B. İstinaf Sebepleri
Davalı-davacı erkek vekili istinaf dilekçesinde; kadın eşin tam kusurlu olduğu, kusur tespiti, kadının kabul edilen davaları ile tazminatlar ve nafakalar, reddedilen tazminat talepleri yönünden istinaf kanun yoluna başvurmuştur.
C. Gerekçe ve Sonuç
Bölge Adliye Mahkemesinin yukarıda tarih ve sayısı belirtilen kararı ile taraflarca istinaf kanun yoluna başvurulmadığı için erkeğin davasında verilen boşanma hükmü 15.07.2020 tarihinde kesinleştiği,tarafların 22.06.2002 tarihinde evlendikleri, 2005 doğumlu ... ve 2014 doğumlu ... isimli ortak iki çocuklarının olduğu, şiddet uygulayan, tehdit eden, eşini ve ailesini küçümseyen ve aşağılayan kadın az, şiddet uygulayan, güven sarsıcı davranışta bulunan, hakaret ve tehdit eden erkeğin ağır kusurlu olduğu, bu halde kadının davalarının kabulüne karar verilmesi ve ağır kusurlu olan erkeğin tazminat taleplerinin reddi ile koşulları oluştuğundan TMK'nın 174/1-2 maddesi uyarınca kadın yararına maddî manevî tazminata karar verilmesi usul ve yasaya uygun olmakla birlikte kusur ve ekonomik durumları dikkate alındığında tazminatların miktarının fazla olduğundan erkeğin kadın lehine hükmedilen tazminatlara ilişkin istinaf talebinin kısmen kabulü ile ilk derece mahkemesi kararının tazminatlara yönelik 8. bendinin kaldırılmasına, 30.000,00 TL maddî, 20.000,00 TL manevî tazminatın erkekten alınarak kadına verilmesine, fazlaya ilişkin talebin reddine karar verilmiştir.
V. TEMYİZ
A. Temyiz Yoluna Başvuranlar
Bölge Adliye Mahkemesinin yukarıda belirtilen kararına karşı süresi içinde taraf vekilleri temyiz isteminde bulunmuştur.
B. Temyiz Sebepleri
1-Davalı-davacı erkek vekili temyiz (katılma yolu) dilekçesinde; kadın eşin tam kusurlu olduğu, kusur tespiti, tazminatlar ve nafakalar yönünden temyiz kanun yoluna başvurmuştur.
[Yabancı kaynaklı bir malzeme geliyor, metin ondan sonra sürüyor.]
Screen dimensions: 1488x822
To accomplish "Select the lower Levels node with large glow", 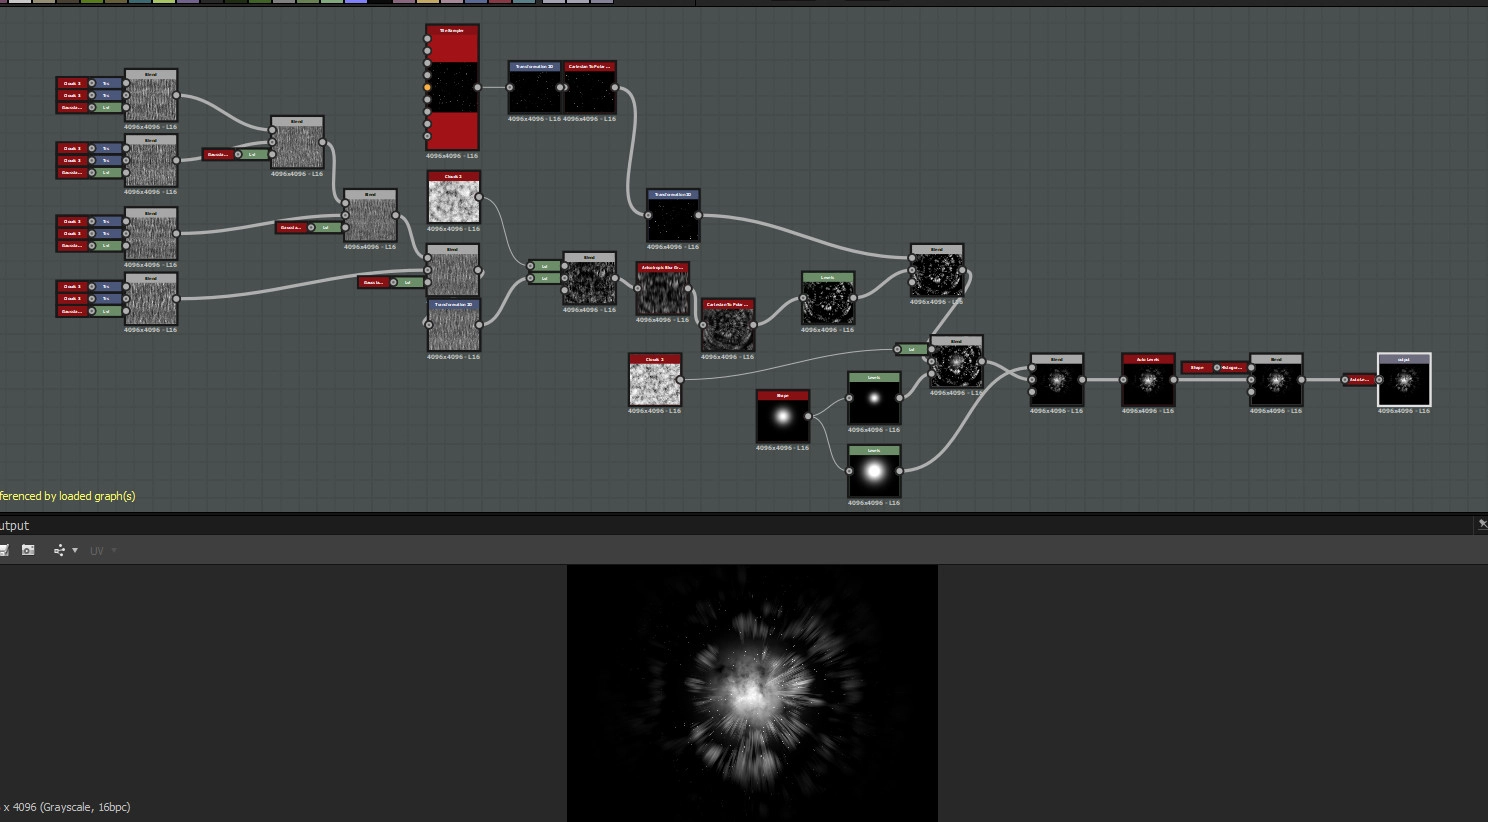I will click(x=874, y=472).
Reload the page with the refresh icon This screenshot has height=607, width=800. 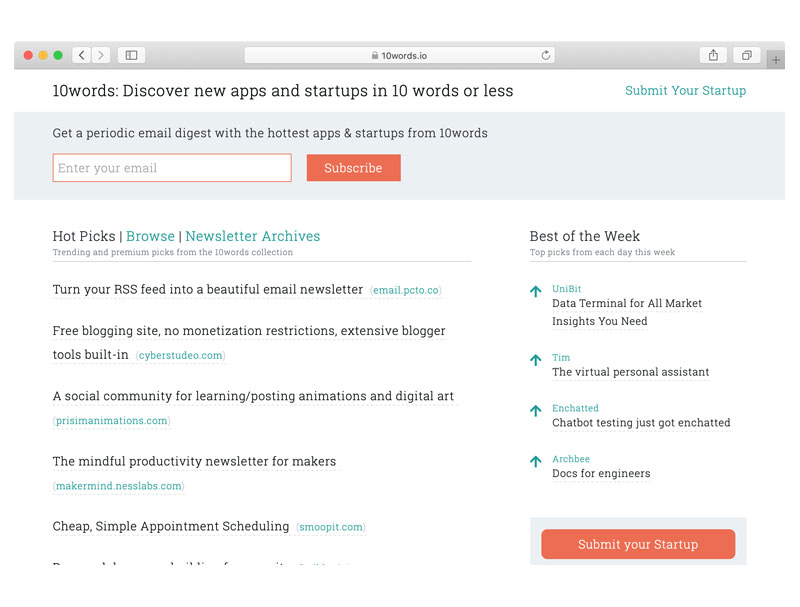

2-Davacı-davalı kadın vekili temyiz dilekçesinde; tazminatların miktarı yönünden temyiz kanun yoluna başvurmuştur.
C. Gerekçe
1. Uyuşmazlık ve Hukuki Nitelendirme
Uyuşmazlık; kusur tespiti, delillerin takdirinde hata edilip edilmediği, tazminatlar, nafakalar noktasında toplanmaktadır.
2. İlgili Hukuk
6100 sayılı Hukuk Muhakemeleri Kanunu’nun (6100 sayılı Kanun) 369 uncu maddesinin birinci fıkrası ile 370 ve 371 inci maddeleri, 4721 sayılı Kanun’un 4 üncü, 6 ncı, 166 ncı maddesi, 169 uncu, 174 üncü maddesi,175 inci, 176 ncı, 182 nci, 327 nci, 328 inci ve 330 uncu maddesi. 6098 sayılı Türk Borçlar Kanunu'nun 50 nci, 51 inci maddeleri.
3. Değerlendirme
1. Tarafların iddia, savunma ve dayandıkları belgelere, uyuşmazlığın hukuki nitelendirilmesi ile uygulanması gereken hukuk kurallarına, dava şartlarına, yargılamaya hâkim olan ilkelere, ispat kurallarına ve temyiz olunan kararda belirtilen gerekçelere göre erkeğin tüm temyiz itirazları yerinde görülmemiştir.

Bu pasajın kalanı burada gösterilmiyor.